Evento
ressalta incertezas sobre
mudanças climáticas
A necessidade de evidenciar à sociedade, especialmente
aos tomadores de decisão, as incertezas inerentes aos modelos
de previsão de mudanças climáticas foi um
dos assuntos da “II Conferência Regional sobre Mudanças
Globais: América do Sul”, realizada entre 6 e 10
de novembro, em São Paulo. O evento reuniu pesquisadores
de vários países para apresentar o panorama atual
das pesquisas sobre mudanças climáticas no continente
sul-americano e discutir uma agenda de investigações
futuras.
Entre
os participantes da conferência, Walter Baethgen, do Instituto
de Pesquisa para Previsão Climática, dos Estados
Unidos, foi um dos que mais defendeu a importância de se
destacar na interação entre geradores e usuários
dos modelos não só os cenários futuros previstos,
mas também o grau de incerteza associado a cada um deles.
“Um problema sério de comunicação científica
é que os resultados das pesquisas são apresentados
de modo extremamente simplificado”, criticou Baethgen. “Isto
é um risco muito grande, pois os usuários dos modelos,
incluindo tomadores de decisão e os próprios cientistas,
os entendem como cenários verdadeiros”, advertiu.

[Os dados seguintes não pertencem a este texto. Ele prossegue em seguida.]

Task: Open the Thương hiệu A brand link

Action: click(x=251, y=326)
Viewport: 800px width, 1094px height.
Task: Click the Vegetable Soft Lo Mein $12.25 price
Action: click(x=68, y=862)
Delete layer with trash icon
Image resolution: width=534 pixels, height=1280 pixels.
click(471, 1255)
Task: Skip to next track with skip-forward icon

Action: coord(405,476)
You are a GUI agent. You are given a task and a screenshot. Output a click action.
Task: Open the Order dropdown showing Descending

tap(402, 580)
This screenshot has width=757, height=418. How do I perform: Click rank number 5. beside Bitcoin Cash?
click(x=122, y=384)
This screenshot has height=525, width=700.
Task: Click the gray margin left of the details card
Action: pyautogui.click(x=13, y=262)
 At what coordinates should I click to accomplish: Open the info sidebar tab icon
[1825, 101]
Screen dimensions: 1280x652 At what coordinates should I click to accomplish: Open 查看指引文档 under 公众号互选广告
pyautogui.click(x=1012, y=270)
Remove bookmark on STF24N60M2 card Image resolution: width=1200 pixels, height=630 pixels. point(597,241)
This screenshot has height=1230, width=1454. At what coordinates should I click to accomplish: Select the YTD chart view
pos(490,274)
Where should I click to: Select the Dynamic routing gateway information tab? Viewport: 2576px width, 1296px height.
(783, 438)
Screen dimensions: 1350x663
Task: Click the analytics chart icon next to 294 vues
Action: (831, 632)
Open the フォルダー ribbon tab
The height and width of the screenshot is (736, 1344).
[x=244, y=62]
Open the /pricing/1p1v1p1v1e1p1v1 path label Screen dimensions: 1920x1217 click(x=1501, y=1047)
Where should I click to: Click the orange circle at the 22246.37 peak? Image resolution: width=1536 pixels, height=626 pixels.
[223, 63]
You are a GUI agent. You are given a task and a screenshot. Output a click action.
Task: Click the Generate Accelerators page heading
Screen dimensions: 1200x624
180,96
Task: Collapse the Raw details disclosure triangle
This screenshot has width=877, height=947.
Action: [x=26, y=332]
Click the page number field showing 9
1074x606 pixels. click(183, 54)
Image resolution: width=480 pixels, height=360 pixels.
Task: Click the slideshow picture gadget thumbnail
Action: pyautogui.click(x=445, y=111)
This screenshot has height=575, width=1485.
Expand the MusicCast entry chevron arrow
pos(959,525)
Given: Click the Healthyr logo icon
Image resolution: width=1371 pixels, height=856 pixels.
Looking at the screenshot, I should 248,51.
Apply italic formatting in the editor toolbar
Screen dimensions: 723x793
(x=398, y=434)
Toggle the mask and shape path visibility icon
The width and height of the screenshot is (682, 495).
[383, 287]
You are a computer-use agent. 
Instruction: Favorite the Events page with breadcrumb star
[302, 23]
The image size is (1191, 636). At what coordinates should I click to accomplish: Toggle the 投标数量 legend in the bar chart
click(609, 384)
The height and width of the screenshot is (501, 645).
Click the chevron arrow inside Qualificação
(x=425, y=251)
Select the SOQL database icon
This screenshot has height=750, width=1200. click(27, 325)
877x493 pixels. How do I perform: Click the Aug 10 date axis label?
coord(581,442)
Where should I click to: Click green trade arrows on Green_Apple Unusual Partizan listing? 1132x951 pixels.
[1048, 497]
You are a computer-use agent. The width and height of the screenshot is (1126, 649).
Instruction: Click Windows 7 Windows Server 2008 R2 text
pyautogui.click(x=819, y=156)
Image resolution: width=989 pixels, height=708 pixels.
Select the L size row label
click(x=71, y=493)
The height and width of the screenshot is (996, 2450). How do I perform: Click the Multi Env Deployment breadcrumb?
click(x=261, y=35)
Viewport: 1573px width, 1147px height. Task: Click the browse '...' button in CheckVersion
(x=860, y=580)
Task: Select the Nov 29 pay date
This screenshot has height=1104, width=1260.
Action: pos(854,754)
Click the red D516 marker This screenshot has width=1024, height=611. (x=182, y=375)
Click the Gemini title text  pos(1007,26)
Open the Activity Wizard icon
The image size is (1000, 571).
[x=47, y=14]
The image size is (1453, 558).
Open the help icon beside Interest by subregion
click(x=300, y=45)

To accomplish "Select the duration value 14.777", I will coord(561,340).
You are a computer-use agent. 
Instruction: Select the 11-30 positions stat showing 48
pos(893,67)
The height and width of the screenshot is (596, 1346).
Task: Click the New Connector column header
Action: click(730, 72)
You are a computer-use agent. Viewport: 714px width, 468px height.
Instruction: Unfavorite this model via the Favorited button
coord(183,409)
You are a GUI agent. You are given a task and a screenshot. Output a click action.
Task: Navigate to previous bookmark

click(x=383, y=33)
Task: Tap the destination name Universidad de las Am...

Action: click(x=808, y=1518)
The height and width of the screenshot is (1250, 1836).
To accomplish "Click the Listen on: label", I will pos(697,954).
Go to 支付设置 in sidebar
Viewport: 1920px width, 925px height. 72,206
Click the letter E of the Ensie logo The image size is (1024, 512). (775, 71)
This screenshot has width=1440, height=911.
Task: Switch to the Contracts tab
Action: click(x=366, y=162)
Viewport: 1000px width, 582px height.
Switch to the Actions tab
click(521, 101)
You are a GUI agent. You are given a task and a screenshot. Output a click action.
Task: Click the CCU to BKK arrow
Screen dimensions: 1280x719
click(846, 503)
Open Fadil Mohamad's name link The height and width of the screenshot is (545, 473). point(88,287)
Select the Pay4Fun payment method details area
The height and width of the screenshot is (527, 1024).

O pesquisador lembrou que as incertezas podem ser tão grandes
que, em alguns casos, diferentes modelos aplicados para uma mesma
região podem apresentar previsões completamente
opostas em relação, por exemplo, a aumentos ou diminuições
de temperatura e chuva.
A
existência de tanta incerteza, no entanto, não significa
que os modelos não sejam úteis. “A modelagem
é a única forma para poder fazer previsões
de como poderá ser o clima no futuro”, ressalvou
José Marengo, do Instituto Nacional de Pesquisas Espaciais
(INPE). As incertezas das previsões têm várias
origens: compreensão ainda limitada da dinâmica atmosférica
e de sua relação com as dinâmicas hidrológica
e dos ecossistemas, a partir das quais são baseadas as
equações matemáticas para funcionamento dos
modelos; imprecisões e lacunas no registro dos dados climáticos
do passado (histórico e geológico), que servem como
ponto de partida para as projeções sobre o clima
futuro; e o próprio caráter probabilístico
das análises estatísticas a que os dados são
submetidos.
No
caso dos modelos que buscam avaliar os impactos das mudanças
climáticas em determinado setor (como agricultura, saúde
ou ecossistemas naturais), a maior dificuldade refere-se às
projeções de como será o cenário socioeconômico
futuro, que é determinante para se tentar prever, por exemplo,
os níveis de emissão de gases de efeito estufa e
mudanças no uso das terras. “Isto faz com que os
modelos tenham um grande grau de imprecisão, pela própria
natureza das incertezas sobre as tendências de crescimento
da economia mundial”, apontou o pesquisador Weber Amaral,
da Universidade de São Paulo (USP).
Segundo
Baethgen, todas essas limitações não podem
ser ignoradas quando os resultados das previsões de mudanças
climáticas e seus impactos são apresentados aos
tomadores de decisão para subsidiar suas ações
de planejamento. “Se realmente um dos objetivos do trabalho
científico é ter algum impacto social, os resultados
devem ser expressos de maneira bem inteligível e destacando
sempre a medida da incerteza associada, que é a característica
mais importante de qualquer pesquisa em mudança climática”,
destacou o pesquisador norte-americano. Essa também foi
a opinião de Marengo. “Temos que qualificar as incertezas
e inseri-las na informação, indicando qual o grau
de confiabilidade da previsão climática fornecida
pelo modelo”, defendeu.
De
acordo com o pesquisador do INPE, essa preocupação
está presente no projeto “Cenários Climáticos
Regionalizados de Mudanças Climáticas para América
do Sul” (CREAS), por ele coordenado. Segundo Marengo, o
projeto leva em conta que as previsões atualmente disponíveis
são pouco precisas, e o objetivo é usar modelos
que forneçam aos tomadores de decisão cenários
futuros mais detalhados – acompanhados de suas respectivas
incertezas – sobre mudanças climáticas e seus
impactos para diferentes regiões do continente sul-americano.